2008-10-02 23:21:00+09:00
日記 . mixi

[今日の一言] 「リアル」の反対語は?

mixi日記から転載 id=951647731

「まったくリアリスティックでない人たちを主役とする一連の出来事の効果は、あくまでリアルなわけだから」(市田良彦)


市田良彦が何某かはここでは重要ではない。

僕は言葉というものは基本的に人に属すると考える。誰かが"I don't believe in Beatles."と言ったとしたら、その誰かがJohn Lennonであったときにのみ意味を持つ、というようなものだ。それがそこまではっきりしていないように見えたとしても、注意をさらに向けていくとやはりそういうところが出てくるものだ。

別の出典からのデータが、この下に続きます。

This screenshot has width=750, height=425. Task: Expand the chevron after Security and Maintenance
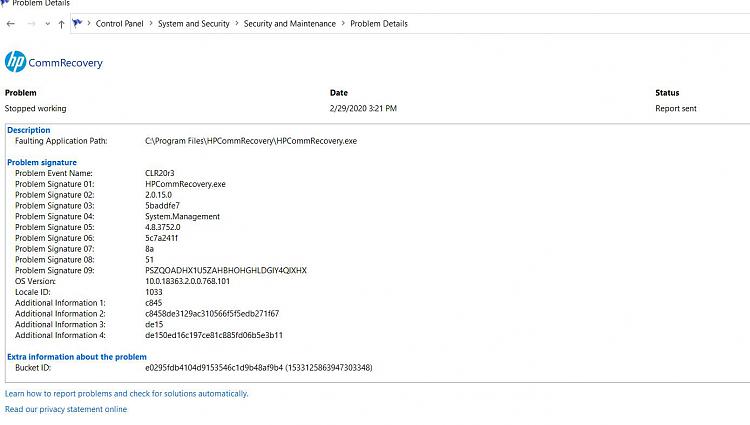[x=343, y=23]
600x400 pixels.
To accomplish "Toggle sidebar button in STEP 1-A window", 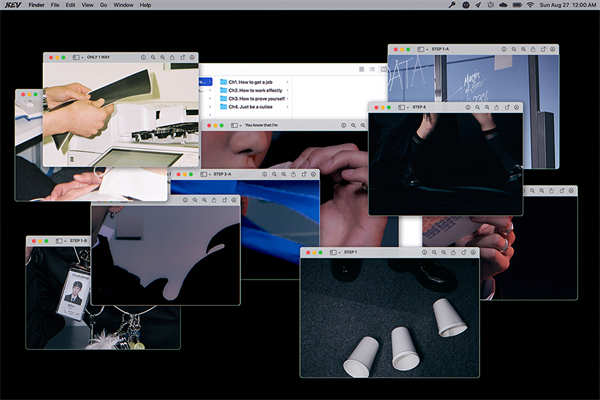I will click(x=421, y=49).
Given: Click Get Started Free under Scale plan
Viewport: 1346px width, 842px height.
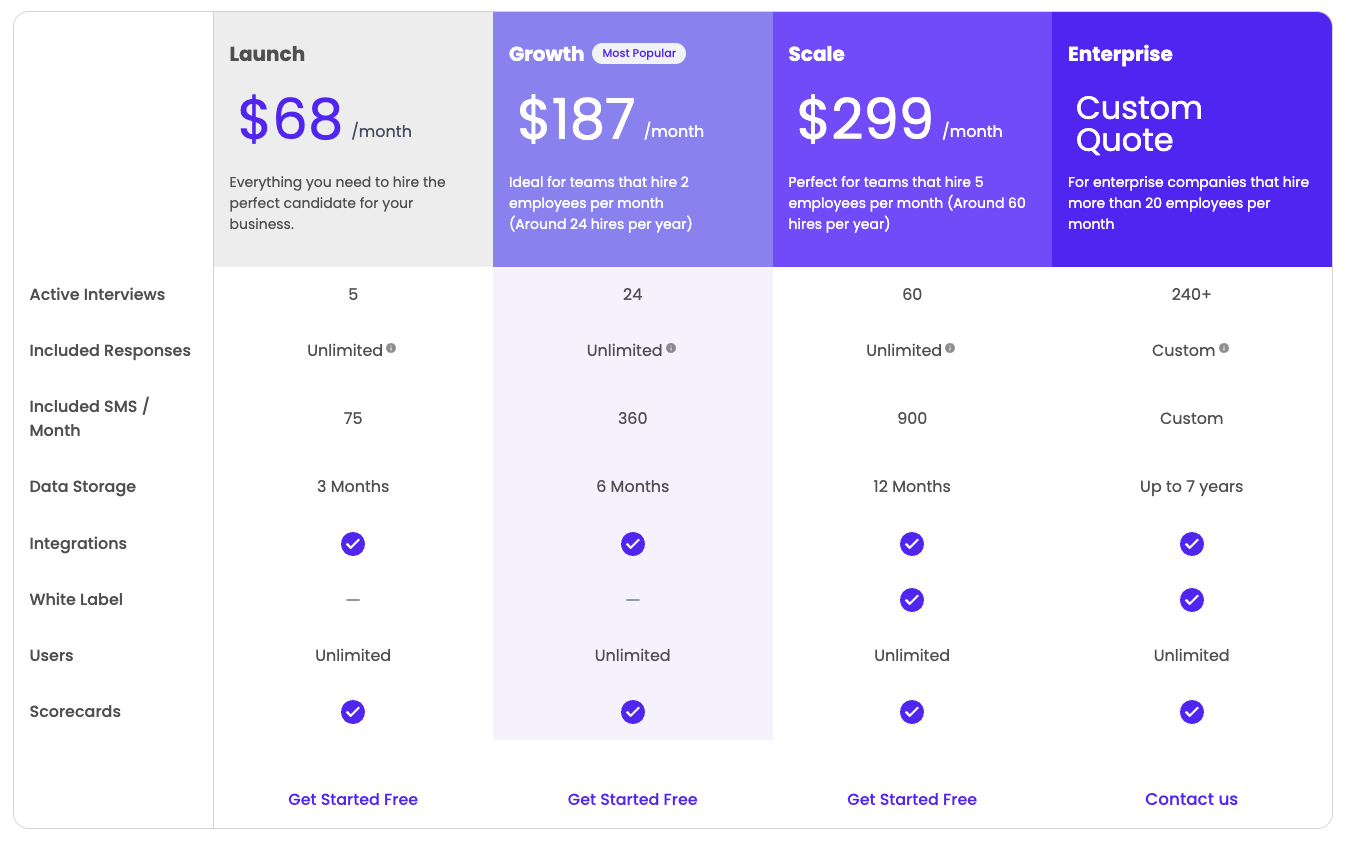Looking at the screenshot, I should [x=912, y=799].
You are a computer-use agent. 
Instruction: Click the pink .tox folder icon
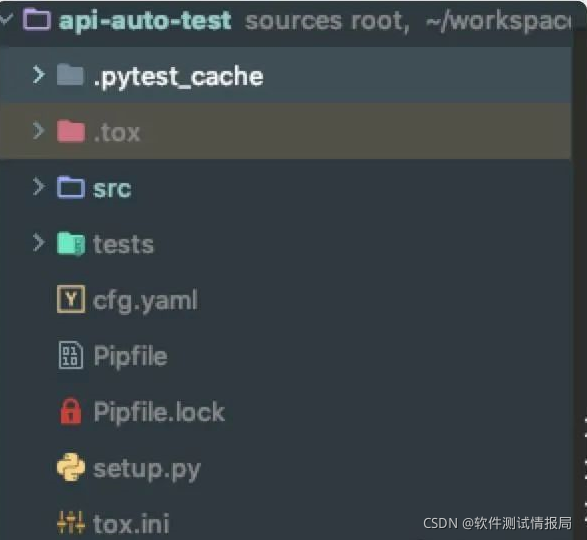pos(71,131)
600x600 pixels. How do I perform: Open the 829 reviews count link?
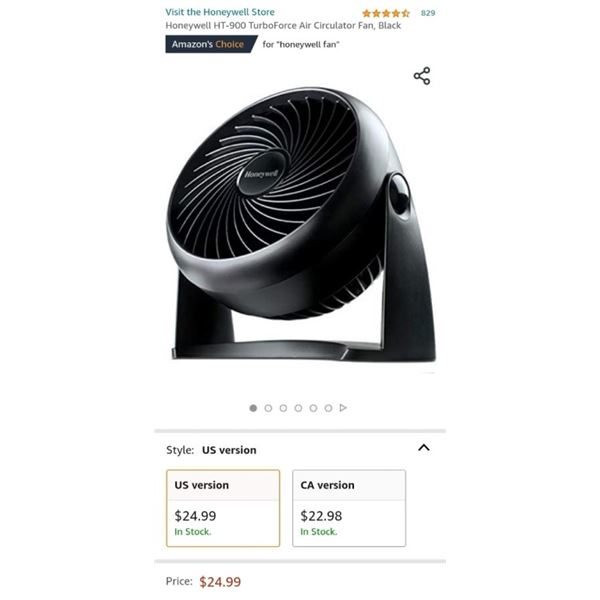coord(428,13)
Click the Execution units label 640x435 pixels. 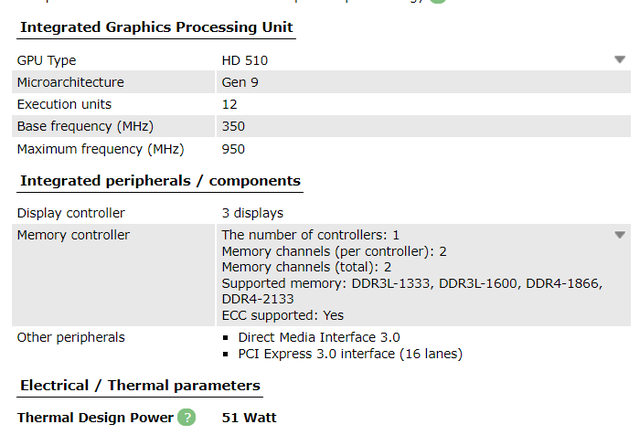[64, 104]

そういう言葉の属人性を限りなく逸脱しているように見える言葉もなくはない。「私の耳は 貝の殻/海の響きを懐かしむ」という言葉に作者ジャン・コクトーあるいは翻訳者堀口大學の名前が必要だろうか?

僕には、そのように属人性を極小化することが必ずしも良いことには思えないが、そのような言葉があれば当然ひっかかりもすれば、一人うなづいたりもするわけであり。

と、いうわけで、さて。

「まったくリアリスティックでない人たち」というのはこの場合、最初にみずからの反映としてイスラム原理主義を実体視したキリスト教原理主義者、ということになるのだが、全然リアルではない認識からリアルな結果が生まれるというのは、実は、われわれがざらに経験することでもある。

実際には裏切っていない恋人の裏切りを疑い、それを払拭することができずにつきあっているうちに愛情が冷めたと思われてほんとうに裏切られる、とか。この場合の「裏切り」は実際にはないことではあっても、疑う当事者にとっては限りなくリアリスティックなことなのではあろう。

この場合裏切りを問いただす、というのもあまりいい方策ではないだろうし、実は、裏切りの有無を認識することが必要なのかどうかも疑わしい。まあそう思うかどうかは人によるだろうが、いずれにせよ、疑いに促されてなんらかの行動を取るとしたら、それは必ず現実に対してリアルな効果を産むだろうことは想像できる。

ここに「効果」という語が使われることに、注意を促しておきたいものだ。

よく思うのだが、(モノ=コトという状態にある何かとしての)事物に備わる「はたらき」をより注意深く見れば、機能的側面と効果的側面があり、多くの人は、実は「効果」を問題にすべきときに「機能」を問題にしてしまう、ということが頻繁にあるのではないか。いや、「多くの人は」などといわずに、「僕は」と言ったほうがむしろいいのか。

「はたらき」という語は厳密にいえば効果の意味しかないかも知れないので、感触の曖昧な「事物」という言い方をせざるをえないが、上掲の言葉は、事物を機能としか捉えない人たちが見る世界はどんどんリアリスティックでなくなる、といい直すことができないだろうか。

この事態に対する原則的な指摘を行ったのはマルクスだと思うが、言葉にはしてくれたものの、では実際に機能と効果を取り違えないためのハウツウのようなものは、(あたりまえだけれど)彼は書き残さなかった。それは、その危険性を身にしみて知っている、あるいは、マルクスなりニーチェなり、いや別に Beatlesだろうが上掲文だろうが、それらから学んで、あたかも身にしみたかのように理解している誰かが、日々、実践していくしかないことなのだろう。

しかし、そうなのだろうか?

機能と効果と現実の関係をよりexplicitに語っておく必要を感じないでもない。たとえば、機能はリアルではないが効果は機能がなければ発現しない、とか。いや、より一般化すれば機能は効果からレトロスペクティヴに見出されるものではないのか、とか。あるいは、機能と効果は同じ一つの事物の違う側面でしかなく、仮に機能から効果が生まれるとした場合には、効果はより包括的なレベルにおいては機能として現れる、とか。

ところで「リアリスティックでない」というのはなぜだろう?「リアル」の反対語はなんだろう?この場合、その語句を使わないのはなぜだろう?